DIRECTION - Print the listing below verbatim, keeping every line unchanged.

DATASET ROWS -

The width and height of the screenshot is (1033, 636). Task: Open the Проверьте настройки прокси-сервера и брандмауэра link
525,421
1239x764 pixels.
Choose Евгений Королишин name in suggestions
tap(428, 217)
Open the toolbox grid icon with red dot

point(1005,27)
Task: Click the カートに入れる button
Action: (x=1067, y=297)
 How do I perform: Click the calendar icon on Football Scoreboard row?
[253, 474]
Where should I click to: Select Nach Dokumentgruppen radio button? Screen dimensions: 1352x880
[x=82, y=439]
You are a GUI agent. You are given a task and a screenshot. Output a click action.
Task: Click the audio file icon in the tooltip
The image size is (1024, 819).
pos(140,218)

WRITTEN ANSWER -
The width and height of the screenshot is (1033, 636). Task: Open the Проверьте настройки прокси-сервера и брандмауэра link
525,421
1239x764 pixels.
Choose Евгений Королишин name in suggestions
tap(428, 217)
Open the toolbox grid icon with red dot

point(1005,27)
Task: Click the カートに入れる button
Action: (x=1067, y=297)
 How do I perform: Click the calendar icon on Football Scoreboard row?
[253, 474]
Where should I click to: Select Nach Dokumentgruppen radio button? Screen dimensions: 1352x880
[x=82, y=439]
You are a GUI agent. You are given a task and a screenshot. Output a click action.
Task: Click the audio file icon in the tooltip
The image size is (1024, 819).
pos(140,218)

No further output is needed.